Watch Dogs: Legion surprised us all at E3 with a showcase of the best granny in video games, and the game’s stunning change: there isn’t a set protagonist, you can be pretty much anyone that you see in the game. I say pretty much anyone because surely there are some baddies that don’t want to rise up, and if you could play the big bad boss, surely you could end the tyranny with a few calls? Regardless, I digress.
Gamasutra got to speak with creative director Clint Hocking about the game’s systems and what was required to make it all work. It took all teams working together from a central point.
“When we first had the idea that you’d be able to play as anyone in the game, we had to of course bring in a bunch of major stakeholders, you know the lead animators, the lead programmers, the lead sort of engine architects…the lead audio guys, sound guys, and the lead writers and start talking about you know, breaking the problem down.”
“Like how are we gonna cover all the pieces that we need to cover and make them all work together. I think the most important think that we started working on pretty early was something we call ‘census’, which is a massive relational database that lives at the heart of the simulation.”

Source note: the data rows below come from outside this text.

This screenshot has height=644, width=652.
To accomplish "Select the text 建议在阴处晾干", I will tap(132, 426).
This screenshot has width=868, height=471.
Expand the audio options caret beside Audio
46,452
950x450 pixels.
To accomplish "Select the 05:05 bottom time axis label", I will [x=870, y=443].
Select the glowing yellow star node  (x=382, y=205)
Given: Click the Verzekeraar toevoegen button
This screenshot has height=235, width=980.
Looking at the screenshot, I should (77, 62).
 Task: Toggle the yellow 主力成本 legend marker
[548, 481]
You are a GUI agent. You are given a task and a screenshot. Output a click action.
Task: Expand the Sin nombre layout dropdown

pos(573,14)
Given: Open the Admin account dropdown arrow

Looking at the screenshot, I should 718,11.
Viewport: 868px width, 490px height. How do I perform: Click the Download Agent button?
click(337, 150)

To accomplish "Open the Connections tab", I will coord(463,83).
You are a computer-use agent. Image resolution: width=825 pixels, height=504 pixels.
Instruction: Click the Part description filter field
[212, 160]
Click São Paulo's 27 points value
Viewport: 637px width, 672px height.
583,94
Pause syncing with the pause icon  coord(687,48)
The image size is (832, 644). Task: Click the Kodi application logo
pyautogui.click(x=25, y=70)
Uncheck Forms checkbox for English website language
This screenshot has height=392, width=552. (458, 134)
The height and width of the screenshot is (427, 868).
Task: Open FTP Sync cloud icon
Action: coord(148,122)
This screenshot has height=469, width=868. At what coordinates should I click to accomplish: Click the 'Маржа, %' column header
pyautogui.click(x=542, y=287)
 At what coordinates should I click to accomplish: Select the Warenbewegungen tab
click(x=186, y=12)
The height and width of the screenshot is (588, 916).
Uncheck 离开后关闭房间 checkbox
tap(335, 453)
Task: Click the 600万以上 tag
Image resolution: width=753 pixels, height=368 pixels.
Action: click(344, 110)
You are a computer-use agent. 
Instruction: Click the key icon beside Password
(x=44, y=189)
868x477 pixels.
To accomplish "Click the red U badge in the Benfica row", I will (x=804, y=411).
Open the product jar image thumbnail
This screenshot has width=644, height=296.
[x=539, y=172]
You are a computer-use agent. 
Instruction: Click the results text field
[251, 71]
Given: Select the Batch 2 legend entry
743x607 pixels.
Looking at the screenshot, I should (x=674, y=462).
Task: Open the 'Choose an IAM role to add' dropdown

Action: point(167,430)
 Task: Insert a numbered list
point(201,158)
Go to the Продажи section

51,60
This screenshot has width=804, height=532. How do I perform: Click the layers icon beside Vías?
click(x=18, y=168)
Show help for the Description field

“The most important thing about census is that it allows us to spawn NPCs in the world just like you do in many other games, but then when you profile those NPCs the relational database is able to fill in the blanks on who they are and sort of generate them in real time and then make them persistent and keep them in the world.”
Often the word emergent gets thrown around when talking about games, without showing something truly emergent. Thanks to everyone using census and the many rules that the system uses, even in the demonstrations at E3, the demo attendants had many stories to tell of completely different scenarios playing out during the demo. Hocking describes a moment from his playthrough of the game so far:
“We have that as well, but now we’re seeing emergent behaviours happening across the timeline of like a story of a character arc of someone’s life. You’ll see— just a really great example you know, one of my favourite operatives in the build that I’m currently playing the last 30-40 hours, is named Lionel Galant.
“I made him an infiltrator, he’s really cool, but I recruited him by rescuing his dad where he was being held by Albion in a cage somewhere and they were gonna disappear. I rescued his dad, and then you know Lionel levelled up and he’s one of my favourite guys and have done a bunch of great missions with him and I love him.
“And then 12 hours later I was playing a different character walking down the street and I see two people in the street that are lit up and I know them and I go “that’s Lionel, who’s that that he’s with? Oh that’s Andrew Galant, Lionel’s father. Shopping with his son, Lionel. That’s Lionel shopping with his dad, Andrew Galant.”